CBO, Public Opinion, and Institutions

Since Donald Trump announced his presidential campaign he and his surrogates have attacked the norms and institutions of our modern government and society. Trump has exploited doubt and distrust to rail against the pillar of truth and journalism and has used his followers zeal to effectively crush the  non-governmental political institutions: the Democrat and Republican parties. As he has continued his assault on the norms of governance from the executive branch, the Republican congress has begun assaulting other basic institutions of free and open society and government from the legislative branch.

Walter Lippmann published a seminal book in 1922 titled Public Opinion. In the work he describes the role, uses, and pitfalls of shared beliefs.

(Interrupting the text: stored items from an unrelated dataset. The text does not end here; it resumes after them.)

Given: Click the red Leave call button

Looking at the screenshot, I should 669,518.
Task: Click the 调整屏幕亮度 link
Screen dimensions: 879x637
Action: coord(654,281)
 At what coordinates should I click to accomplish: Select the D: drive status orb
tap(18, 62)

Much of the book is focused on the control and dissemination of information, the nature and theory of democratic governance as it relates to the will of the people, and the biases and errors that are rife within people’s belief structures – and finally, the way our perceptions of public life can be manipulated. In the very last section of the book Lippmann promotes solutions that will help the public and politicians be better informed and allow them to make better decisions.

His greatest piece of advice is to create technical, scientific research councils that are independent of the direct control of Congress or the executive branch. These research organizations would collect and analyze data on social and scientific issues and would release the results to the public as well as to politicians, without making any decisions. Ideally, this would enable politicians to make decisions that were good for the public, and, because of the public release of information, would allow the public to hold politicians accountable for both sound and unsound decisions. Aside from some technical aspects of government, or organizations that are political and tangentially related to government (like think tanks, etc.) these ideas have never been truly adopted. Decision making in an increasingly complex world where more expertise is required to understand processes that are hidden from general view has certainly suffered from a lack of central research and publication of facts.

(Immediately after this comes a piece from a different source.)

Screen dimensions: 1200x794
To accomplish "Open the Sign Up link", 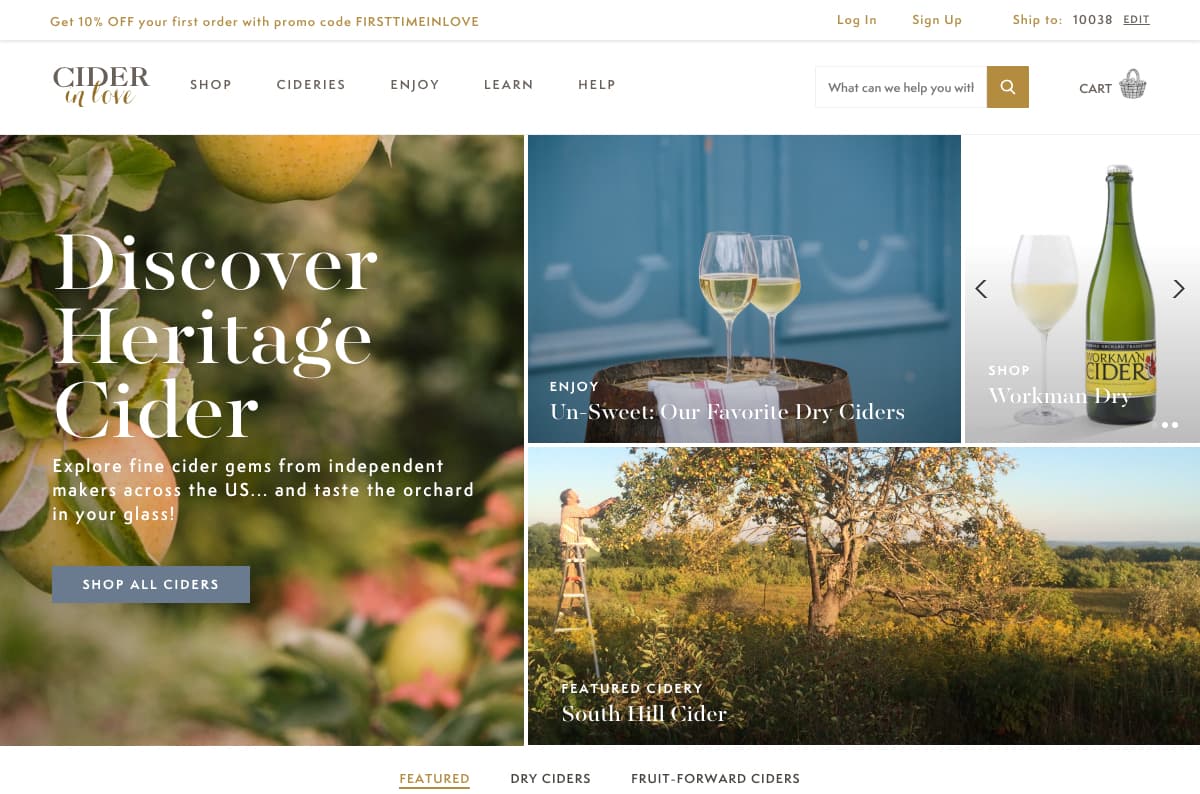I will (x=937, y=20).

One organization that has generally been considered apolitical (or at least bipartisan) and has fulfilled Lippmann’s ideal well, has been the Congressional Budget Office, or CBO. Formed in 1974, the CBO was designed to provide accurate and credible analysis of the effects of bills submitted in Congress on the economy and social welfare of the United States. Since its inception the CBO has generally been insulated from Congressional pressure and its findings have been generally accepted. But recently some Republicans in Congress have been rejecting the accuracy and nonpartisanship of the CBO.

As part of the current Administration’s campaign against truth, and after particularly galling estimates about healthcare coverage under various Republican attempts to repeal the Affordable Care Act, members of Congress and the Administration have attacked the integrity of the CBO. Many of the practices and policies of the Trump Administration have been destructive and dishonest, but these attacks are particularly frightening. Shamefully, Republicans in Congress have joined the attacks, as the shell of the Republican Party suffers further moral collapse. Out of all of the destructive and short-sighted policies coming from Trump, and of all the awful ministering of government, the most destructive longterm effect wrought by the current President will almost certainly be on public trust in institutions.

Liberals will not trust any conservatives, conservatives will distrust liberals. Not in the way they previously doubted the effectiveness of each other’s creeds, but in their fundamental sincerity of belief. Hacking away at the unspoken institution of truthfulness in society is corrosive, but tearing down the actual institutions of integrity, transparency, and science is an even swifter method of collapsing society.